PROBLEM DESCRIPTION: Every line below that mentions the word "computer" should be copied out.

+ + + + + + +

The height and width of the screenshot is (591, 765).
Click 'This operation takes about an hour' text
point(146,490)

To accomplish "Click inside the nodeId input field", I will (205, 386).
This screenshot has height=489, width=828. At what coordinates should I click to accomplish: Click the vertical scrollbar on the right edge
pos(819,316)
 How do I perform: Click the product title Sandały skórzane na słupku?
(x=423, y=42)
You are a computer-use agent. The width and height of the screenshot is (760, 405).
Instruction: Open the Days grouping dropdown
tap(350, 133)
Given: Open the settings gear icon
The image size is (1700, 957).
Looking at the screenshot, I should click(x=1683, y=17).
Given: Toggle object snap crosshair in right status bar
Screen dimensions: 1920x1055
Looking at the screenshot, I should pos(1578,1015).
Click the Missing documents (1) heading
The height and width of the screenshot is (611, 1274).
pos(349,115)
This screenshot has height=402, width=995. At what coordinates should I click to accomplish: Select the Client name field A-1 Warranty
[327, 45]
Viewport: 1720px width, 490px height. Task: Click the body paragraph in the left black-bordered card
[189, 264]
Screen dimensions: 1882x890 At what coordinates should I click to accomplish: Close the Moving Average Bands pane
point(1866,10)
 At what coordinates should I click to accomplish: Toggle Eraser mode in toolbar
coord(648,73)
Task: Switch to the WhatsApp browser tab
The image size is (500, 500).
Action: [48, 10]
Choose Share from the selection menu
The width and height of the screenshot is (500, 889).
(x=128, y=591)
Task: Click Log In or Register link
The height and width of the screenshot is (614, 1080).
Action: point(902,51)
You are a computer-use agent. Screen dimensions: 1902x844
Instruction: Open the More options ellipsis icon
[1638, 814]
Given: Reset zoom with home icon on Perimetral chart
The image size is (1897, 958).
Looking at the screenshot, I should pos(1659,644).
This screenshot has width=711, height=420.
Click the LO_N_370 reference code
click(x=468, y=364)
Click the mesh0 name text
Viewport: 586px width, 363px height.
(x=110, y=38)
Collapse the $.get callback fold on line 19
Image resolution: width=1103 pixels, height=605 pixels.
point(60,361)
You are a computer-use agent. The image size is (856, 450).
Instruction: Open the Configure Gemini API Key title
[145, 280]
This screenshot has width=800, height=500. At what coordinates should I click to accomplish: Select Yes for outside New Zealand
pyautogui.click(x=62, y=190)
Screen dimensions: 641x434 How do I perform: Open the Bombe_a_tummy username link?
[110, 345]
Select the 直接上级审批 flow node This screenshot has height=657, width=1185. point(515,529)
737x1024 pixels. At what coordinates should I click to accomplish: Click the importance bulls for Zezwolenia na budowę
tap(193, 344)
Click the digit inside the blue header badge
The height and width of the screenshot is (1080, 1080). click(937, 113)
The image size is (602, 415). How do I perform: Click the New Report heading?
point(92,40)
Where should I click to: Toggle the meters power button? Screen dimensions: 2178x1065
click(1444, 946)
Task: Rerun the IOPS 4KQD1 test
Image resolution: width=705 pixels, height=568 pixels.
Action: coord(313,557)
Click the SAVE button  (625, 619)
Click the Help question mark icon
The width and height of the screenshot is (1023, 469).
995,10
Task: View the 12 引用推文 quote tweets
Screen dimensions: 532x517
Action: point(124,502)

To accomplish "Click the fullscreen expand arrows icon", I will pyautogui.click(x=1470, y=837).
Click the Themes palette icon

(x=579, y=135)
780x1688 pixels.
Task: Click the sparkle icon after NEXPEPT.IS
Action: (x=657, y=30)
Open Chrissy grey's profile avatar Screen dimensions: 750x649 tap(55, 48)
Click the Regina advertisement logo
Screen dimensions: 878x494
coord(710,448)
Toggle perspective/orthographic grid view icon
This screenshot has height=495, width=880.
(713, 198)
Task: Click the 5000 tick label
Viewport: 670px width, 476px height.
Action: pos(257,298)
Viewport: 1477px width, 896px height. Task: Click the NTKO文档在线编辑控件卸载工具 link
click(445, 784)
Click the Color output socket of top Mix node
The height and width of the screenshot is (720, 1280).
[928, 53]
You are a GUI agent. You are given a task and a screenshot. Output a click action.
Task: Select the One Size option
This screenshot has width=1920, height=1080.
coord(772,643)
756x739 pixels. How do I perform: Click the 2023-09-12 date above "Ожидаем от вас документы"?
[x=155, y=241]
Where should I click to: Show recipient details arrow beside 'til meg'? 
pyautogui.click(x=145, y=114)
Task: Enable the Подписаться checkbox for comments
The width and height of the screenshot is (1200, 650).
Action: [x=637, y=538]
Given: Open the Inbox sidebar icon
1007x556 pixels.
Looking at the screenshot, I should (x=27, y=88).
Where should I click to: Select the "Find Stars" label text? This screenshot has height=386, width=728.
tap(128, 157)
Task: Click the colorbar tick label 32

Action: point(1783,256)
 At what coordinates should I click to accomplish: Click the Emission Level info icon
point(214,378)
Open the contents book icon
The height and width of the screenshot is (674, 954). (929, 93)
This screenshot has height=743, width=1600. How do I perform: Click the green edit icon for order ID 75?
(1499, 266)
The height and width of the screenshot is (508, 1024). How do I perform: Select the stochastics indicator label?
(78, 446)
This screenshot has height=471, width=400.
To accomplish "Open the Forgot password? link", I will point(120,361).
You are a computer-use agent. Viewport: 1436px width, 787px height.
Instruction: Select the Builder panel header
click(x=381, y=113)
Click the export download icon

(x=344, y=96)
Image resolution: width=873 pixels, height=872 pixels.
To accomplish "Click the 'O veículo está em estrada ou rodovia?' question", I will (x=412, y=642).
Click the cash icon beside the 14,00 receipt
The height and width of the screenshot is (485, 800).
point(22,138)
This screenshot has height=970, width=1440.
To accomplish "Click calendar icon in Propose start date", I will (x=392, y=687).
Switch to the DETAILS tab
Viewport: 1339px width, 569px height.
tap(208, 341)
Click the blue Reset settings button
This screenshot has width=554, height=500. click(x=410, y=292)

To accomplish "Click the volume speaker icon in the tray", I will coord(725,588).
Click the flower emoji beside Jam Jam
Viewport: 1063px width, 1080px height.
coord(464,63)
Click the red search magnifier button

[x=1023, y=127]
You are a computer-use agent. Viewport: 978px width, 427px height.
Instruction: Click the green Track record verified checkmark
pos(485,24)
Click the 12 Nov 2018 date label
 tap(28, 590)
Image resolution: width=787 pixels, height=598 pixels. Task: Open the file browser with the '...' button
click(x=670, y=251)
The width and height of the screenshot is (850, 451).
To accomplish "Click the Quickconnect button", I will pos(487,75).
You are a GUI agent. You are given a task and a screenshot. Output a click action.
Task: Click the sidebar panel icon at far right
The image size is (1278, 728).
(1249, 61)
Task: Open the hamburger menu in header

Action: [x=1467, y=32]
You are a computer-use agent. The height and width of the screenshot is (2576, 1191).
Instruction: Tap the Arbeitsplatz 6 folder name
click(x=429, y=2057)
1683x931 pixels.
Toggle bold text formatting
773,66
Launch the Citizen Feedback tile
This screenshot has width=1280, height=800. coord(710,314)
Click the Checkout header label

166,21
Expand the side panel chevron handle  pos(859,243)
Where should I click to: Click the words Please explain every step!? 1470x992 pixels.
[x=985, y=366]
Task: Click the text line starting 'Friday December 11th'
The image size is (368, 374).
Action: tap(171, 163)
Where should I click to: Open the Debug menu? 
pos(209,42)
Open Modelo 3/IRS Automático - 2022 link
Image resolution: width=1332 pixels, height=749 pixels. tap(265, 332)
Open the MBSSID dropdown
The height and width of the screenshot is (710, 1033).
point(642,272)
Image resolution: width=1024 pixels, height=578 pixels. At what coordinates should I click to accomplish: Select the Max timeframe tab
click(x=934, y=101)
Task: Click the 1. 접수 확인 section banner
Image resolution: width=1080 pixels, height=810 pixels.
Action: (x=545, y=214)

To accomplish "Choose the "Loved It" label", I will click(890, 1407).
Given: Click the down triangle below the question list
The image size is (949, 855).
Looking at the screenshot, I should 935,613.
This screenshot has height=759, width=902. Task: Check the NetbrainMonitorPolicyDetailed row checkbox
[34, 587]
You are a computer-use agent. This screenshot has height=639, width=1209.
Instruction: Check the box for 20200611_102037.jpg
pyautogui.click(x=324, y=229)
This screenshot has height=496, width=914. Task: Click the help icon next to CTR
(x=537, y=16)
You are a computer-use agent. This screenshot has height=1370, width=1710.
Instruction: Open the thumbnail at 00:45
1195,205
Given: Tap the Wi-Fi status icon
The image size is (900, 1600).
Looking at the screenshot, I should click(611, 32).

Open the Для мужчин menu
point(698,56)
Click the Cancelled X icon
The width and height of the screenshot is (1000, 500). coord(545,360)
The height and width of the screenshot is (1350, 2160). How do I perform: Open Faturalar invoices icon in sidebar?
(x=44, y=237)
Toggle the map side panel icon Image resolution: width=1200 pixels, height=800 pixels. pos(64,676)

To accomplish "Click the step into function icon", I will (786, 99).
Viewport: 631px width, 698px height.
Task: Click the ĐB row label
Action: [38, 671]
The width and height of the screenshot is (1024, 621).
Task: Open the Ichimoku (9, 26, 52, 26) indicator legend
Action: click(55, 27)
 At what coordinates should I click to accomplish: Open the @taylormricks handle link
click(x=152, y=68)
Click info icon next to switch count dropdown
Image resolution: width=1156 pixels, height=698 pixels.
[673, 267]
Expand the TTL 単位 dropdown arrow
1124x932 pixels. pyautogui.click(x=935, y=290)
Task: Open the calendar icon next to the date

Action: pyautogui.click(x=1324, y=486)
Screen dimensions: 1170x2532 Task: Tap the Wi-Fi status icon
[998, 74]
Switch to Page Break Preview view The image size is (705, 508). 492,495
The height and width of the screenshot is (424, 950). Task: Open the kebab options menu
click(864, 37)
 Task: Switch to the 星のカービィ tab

+ + + + + + +

EXERCISE OUTPUT:
You are a computer-use agent. The width and height of the screenshot is (760, 405).
You are a computer-use agent. Screen dimensions: 1902x844
You are a computer-use agent. The image size is (856, 450).
You are a computer-use agent. Viewport: 1436px width, 787px height.
You are a computer-use agent. Viewport: 978px width, 427px height.
You are a computer-use agent. The height and width of the screenshot is (2576, 1191).
You are a computer-use agent. This screenshot has height=639, width=1209.
You are a computer-use agent. This screenshot has height=1370, width=1710.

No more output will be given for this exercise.